In your case grep 'Ui\.\([^L]\|$\)' * does the job.

  • Ui\. matches the string you're interested in

  • \([^L]\|$\) matches any single character other than L or it matches the end of the line: [^L] or $.

If you want to exclude more than just one character, then you just need to throw more alternation and negation at it. To find a not followed by bc:

grep 'a\(\([^b]\|$\)\|\(b\([^c]\|$\)\)\)' *

Which is either (a followed by not b or followed by the end of the line: a then [^b] or $) or (a followed by b which is either followed by not c or is followed by the end of the line: a then b, then [^c] or $.

This kind of expression gets to be pretty unwieldy and error prone with even a short string.
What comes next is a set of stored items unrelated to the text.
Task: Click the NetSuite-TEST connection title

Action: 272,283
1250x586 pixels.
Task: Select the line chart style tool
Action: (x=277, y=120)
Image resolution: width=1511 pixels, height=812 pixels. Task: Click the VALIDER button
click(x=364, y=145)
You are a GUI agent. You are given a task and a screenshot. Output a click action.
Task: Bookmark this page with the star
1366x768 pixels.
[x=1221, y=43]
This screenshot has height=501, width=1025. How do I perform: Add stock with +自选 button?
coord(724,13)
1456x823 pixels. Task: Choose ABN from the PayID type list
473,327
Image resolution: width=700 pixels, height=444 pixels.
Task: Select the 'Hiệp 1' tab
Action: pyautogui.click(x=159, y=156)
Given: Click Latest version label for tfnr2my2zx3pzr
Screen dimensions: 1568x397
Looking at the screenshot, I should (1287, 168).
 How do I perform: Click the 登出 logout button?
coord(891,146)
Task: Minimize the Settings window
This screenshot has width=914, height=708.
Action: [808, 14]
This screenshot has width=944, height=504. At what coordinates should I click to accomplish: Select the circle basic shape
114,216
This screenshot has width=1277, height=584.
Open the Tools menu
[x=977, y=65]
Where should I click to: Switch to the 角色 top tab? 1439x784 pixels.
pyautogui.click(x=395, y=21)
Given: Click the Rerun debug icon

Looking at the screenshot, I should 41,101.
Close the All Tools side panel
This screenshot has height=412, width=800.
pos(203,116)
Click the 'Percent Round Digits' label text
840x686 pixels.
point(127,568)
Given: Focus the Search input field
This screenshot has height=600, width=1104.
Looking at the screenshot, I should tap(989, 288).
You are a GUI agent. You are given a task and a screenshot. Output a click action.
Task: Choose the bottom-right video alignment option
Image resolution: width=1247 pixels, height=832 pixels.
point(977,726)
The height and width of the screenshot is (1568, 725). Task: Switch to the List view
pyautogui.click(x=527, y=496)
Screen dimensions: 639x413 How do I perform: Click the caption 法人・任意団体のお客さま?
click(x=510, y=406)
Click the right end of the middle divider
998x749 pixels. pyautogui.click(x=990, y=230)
You could write something to generate the expressions for you, but it'd probably be easier to just use a regex implementation that supports negative lookaheads.

*If your implementation supports non-capturing groups then you can avoid capturing extra characters.

dougcosine
  • 161
  • 1
  • 10
3

If your grep doesn't support -P or --perl-regexp, and you can install PCRE-enabled grep, e.g. "pcregrep", than it won't need any command-line options like GNU grep to accept Perl-compatible regular expressions, you just run

pcregrep "Ui\.(?!Line)"

You don't need another nested group for "Line" as in your example "Ui.(?!(Line))" -- the outer group is sufficient, like I've shown above.

Let me give you another example of looking negative assertions: when you have list of lines, returned by "ipset", each line showing number of packets in a middle of the line, and you don't need lines with zero packets, you just run:

ipset list | pcregrep "packets(?! 0 )"

If you like perl-compatible regular expressions and have perl but don't have pcregrep or your grep doesn't support --perl-regexp, you can you one-line perl scripts that work the same way like grep:

perl -e "while (<>) {if (/Ui\.(?!Lines)/){print;};}"

Perl accepts stdin the same way like grep, e.g.

ipset list | perl -e "while (<>) {if (/packets(?! 0 )/){print;};}"
Maxim Masiutin
  • 3,991
  • 4
  • 55
  • 72
3

At least for the case of not wanting an 'L' character after the "Ui." you don't really need PCRE.

    grep -E 'Ui\.($|[^L])' *

Here I've made sure to match the special case of the "Ui." at the end of the line.